My state of knowledge is, PhotoLab ignores the inbuilt lens-profiles completely. I guess, after so many complaints about missing lens profiles although the lens is on the market for weeks, months, years, DxO would have made a big fuzz about “finally possible! choose the lens profile suiting your needs!”

So, @platypus, what’s the reason to waste somebody’s time on something which will possibly only generate another “unsatisfied” customer? It’s not a complaint, I’m just curious.

…which seems to be a sign of intelligence…

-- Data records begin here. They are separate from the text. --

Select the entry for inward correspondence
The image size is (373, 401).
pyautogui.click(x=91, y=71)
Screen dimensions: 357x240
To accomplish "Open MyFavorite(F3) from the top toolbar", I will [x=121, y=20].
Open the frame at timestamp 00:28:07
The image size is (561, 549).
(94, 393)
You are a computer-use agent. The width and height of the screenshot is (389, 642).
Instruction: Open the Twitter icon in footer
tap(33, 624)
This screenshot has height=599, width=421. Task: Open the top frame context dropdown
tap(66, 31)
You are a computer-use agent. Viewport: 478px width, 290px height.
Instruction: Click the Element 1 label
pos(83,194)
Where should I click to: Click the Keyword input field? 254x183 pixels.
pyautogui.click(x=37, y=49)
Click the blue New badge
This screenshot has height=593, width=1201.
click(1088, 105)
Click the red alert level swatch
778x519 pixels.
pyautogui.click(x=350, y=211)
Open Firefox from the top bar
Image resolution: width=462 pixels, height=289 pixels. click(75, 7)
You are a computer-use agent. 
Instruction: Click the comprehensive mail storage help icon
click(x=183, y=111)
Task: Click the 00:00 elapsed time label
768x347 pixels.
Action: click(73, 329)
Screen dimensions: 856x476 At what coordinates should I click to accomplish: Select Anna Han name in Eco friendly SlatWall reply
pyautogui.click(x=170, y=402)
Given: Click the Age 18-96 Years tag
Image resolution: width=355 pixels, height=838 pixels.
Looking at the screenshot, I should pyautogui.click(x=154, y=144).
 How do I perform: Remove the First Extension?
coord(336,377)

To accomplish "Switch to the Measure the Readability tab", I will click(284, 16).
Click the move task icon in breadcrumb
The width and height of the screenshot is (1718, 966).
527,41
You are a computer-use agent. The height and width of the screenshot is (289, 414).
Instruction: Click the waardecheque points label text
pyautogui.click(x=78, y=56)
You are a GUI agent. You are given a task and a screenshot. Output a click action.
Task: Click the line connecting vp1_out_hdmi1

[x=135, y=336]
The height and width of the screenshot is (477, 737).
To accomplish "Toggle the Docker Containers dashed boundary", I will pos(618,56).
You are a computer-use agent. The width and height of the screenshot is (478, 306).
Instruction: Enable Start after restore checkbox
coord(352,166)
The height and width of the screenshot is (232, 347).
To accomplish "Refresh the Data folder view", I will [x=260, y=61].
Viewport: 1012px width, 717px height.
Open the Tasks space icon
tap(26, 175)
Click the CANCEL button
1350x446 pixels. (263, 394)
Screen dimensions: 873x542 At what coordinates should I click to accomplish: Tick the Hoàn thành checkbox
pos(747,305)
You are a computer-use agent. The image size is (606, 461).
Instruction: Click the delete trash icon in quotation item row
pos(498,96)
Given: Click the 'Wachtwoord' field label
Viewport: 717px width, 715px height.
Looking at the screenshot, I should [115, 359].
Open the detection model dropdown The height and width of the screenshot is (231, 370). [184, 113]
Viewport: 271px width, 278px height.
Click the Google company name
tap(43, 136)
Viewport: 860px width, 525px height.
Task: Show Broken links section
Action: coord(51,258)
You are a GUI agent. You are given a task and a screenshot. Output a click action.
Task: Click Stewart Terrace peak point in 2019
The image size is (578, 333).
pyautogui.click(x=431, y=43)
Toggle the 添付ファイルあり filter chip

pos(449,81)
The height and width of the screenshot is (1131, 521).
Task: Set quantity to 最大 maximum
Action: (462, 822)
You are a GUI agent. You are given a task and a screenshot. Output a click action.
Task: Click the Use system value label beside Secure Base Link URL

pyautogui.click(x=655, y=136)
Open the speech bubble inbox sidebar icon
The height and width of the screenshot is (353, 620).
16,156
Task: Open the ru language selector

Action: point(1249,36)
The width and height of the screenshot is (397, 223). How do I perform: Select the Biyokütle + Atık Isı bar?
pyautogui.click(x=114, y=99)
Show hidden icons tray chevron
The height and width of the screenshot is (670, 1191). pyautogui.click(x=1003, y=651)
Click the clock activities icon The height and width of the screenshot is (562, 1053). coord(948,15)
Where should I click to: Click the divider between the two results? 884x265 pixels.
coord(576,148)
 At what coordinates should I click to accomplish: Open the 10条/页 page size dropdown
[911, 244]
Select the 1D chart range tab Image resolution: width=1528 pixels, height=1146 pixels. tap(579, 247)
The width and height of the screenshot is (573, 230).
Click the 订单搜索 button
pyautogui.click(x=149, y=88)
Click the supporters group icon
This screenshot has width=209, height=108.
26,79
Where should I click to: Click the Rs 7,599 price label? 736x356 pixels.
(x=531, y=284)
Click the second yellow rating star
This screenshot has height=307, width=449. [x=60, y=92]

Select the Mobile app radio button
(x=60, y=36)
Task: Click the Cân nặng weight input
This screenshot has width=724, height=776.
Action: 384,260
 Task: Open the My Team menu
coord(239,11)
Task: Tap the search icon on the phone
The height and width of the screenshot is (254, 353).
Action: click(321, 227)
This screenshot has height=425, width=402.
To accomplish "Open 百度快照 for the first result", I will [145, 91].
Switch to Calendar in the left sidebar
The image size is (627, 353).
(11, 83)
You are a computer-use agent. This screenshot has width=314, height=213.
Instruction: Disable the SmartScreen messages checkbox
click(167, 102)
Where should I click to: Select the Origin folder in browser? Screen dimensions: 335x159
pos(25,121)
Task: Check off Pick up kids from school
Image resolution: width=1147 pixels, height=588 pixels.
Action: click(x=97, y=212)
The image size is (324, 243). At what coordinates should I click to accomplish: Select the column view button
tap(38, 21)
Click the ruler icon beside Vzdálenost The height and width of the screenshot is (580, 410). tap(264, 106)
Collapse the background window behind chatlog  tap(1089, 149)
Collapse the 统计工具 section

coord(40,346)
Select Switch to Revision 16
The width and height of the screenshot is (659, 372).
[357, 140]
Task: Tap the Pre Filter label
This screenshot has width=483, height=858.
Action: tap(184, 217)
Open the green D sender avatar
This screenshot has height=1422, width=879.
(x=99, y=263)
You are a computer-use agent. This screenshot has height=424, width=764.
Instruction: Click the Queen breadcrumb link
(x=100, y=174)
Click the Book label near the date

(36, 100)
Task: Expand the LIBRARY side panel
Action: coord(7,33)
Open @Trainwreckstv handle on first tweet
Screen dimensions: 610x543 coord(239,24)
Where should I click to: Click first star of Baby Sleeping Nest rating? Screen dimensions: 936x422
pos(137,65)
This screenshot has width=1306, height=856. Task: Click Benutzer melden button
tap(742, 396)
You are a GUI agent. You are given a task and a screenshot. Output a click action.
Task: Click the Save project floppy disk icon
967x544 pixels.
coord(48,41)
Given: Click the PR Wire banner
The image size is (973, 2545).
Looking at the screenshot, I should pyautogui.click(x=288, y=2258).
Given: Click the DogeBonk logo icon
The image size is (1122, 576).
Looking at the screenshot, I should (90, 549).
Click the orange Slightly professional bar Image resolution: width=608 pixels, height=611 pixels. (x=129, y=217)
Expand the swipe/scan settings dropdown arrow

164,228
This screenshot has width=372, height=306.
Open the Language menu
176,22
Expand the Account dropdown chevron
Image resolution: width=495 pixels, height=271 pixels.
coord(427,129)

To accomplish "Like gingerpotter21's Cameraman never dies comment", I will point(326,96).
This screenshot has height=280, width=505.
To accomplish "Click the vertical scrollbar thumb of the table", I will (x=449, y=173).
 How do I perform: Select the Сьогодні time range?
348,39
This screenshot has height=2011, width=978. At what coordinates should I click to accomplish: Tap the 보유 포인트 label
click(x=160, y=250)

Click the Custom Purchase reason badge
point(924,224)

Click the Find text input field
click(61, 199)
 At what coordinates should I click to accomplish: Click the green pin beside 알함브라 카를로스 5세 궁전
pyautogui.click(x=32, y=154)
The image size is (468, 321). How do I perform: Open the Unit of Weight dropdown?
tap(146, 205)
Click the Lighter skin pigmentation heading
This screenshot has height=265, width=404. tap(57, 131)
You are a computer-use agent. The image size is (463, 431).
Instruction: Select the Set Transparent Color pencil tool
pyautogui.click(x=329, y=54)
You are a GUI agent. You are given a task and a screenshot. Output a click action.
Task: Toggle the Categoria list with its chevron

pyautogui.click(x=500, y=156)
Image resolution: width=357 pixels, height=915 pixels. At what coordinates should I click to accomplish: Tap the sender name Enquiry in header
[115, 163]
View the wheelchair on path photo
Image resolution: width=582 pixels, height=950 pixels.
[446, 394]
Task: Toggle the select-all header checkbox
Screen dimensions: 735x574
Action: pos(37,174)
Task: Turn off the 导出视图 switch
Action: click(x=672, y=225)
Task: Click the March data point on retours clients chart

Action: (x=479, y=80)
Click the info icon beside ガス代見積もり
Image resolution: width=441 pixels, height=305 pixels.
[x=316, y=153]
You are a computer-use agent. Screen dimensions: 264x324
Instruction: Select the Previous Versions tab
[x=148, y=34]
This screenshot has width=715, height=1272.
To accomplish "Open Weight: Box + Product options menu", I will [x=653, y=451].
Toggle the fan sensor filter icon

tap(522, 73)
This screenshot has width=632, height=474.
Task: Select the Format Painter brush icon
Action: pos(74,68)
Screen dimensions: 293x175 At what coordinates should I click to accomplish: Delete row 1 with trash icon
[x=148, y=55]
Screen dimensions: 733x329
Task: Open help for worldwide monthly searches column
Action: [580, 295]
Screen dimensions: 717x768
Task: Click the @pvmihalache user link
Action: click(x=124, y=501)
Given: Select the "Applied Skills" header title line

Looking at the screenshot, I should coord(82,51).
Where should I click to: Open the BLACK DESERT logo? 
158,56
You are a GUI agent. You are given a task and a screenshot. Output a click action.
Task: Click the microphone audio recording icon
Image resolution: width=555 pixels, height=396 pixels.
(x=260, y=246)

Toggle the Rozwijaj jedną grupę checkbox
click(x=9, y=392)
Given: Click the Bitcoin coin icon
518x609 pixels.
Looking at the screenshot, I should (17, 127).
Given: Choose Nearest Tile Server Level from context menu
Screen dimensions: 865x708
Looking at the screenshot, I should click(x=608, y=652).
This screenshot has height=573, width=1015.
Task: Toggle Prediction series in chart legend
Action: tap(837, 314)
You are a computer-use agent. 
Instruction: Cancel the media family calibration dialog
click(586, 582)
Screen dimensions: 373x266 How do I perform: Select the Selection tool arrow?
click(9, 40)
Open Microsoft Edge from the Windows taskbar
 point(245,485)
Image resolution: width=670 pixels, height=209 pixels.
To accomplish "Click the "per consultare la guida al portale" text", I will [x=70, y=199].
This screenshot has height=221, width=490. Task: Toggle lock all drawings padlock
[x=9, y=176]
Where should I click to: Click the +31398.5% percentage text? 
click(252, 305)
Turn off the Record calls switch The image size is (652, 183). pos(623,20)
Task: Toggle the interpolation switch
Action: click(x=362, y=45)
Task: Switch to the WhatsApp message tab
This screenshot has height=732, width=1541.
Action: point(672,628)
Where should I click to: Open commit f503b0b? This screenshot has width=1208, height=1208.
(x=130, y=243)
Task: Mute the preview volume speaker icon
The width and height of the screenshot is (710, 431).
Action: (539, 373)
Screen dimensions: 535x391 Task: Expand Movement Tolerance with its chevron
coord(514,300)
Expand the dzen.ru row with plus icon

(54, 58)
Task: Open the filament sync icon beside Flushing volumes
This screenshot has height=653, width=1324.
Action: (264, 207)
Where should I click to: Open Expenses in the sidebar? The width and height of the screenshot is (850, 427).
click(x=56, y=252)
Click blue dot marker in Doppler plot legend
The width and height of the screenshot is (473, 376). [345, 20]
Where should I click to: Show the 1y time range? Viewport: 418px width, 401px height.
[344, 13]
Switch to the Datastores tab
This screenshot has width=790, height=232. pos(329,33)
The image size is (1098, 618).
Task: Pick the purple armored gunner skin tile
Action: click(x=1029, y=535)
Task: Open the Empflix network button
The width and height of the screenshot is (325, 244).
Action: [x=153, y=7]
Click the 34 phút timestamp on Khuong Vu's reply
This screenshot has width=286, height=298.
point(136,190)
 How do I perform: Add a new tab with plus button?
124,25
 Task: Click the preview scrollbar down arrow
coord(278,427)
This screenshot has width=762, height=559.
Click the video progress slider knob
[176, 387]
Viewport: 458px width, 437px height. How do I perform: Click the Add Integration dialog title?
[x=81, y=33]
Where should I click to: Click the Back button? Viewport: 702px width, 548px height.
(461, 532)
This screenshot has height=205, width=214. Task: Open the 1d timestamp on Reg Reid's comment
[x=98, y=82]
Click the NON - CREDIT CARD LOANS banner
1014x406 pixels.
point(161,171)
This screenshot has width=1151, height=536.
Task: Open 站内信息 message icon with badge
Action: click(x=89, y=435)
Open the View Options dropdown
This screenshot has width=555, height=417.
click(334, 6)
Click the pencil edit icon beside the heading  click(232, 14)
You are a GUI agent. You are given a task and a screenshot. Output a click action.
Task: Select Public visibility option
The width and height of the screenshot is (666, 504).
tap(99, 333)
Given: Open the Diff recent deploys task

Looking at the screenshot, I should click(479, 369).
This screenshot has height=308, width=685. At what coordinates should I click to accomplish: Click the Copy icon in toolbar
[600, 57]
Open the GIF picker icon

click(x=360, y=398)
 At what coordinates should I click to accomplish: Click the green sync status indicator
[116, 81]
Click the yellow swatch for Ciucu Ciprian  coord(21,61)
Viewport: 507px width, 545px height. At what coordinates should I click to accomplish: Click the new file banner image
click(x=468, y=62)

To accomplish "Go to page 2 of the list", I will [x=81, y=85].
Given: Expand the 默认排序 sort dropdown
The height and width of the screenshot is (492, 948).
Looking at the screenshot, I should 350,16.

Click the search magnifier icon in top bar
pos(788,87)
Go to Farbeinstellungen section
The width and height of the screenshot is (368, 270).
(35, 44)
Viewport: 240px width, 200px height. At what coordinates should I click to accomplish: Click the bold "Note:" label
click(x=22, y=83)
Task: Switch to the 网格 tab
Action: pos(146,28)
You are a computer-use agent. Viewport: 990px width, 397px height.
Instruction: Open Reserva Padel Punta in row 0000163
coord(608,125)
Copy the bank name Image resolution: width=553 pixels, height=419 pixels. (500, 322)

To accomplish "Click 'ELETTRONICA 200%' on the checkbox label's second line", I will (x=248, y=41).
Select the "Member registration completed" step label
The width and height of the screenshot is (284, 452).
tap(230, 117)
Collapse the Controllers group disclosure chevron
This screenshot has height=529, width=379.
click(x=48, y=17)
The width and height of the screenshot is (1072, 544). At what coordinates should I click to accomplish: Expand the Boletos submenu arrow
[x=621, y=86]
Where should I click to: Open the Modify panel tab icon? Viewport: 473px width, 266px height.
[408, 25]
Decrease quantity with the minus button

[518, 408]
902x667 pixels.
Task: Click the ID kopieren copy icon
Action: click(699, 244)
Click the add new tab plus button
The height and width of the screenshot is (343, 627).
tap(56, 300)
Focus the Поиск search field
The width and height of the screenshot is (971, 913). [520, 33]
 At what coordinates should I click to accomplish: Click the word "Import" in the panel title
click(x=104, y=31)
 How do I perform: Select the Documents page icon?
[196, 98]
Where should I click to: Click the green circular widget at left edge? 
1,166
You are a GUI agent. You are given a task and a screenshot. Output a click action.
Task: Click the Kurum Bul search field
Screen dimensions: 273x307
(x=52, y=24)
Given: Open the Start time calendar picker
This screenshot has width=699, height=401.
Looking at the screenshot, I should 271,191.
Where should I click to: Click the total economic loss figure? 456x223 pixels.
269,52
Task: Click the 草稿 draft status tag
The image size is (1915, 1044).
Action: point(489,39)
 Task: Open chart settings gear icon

Reading through camera news, I read that some cameras bake things into their RAW files and if I remember correctly, this was mostly mentioned in conjunction with newer Sonys. Be it as it may, the only way to know what one’s camera does, is to test it, no matter if one considers this a waste of time or not. From experience, I can say that DPL does not care about whether I set optical corrections or not in my Canon bodies. That experience is limited to the camera models I use and/or own and the versions of DPL I work(ed) with though.

@Rubinius has given no detail about the gear used, therefore my advice is to check the gear’s behavior instead of asking for advice whether to turn left or right in an unlit tunnel.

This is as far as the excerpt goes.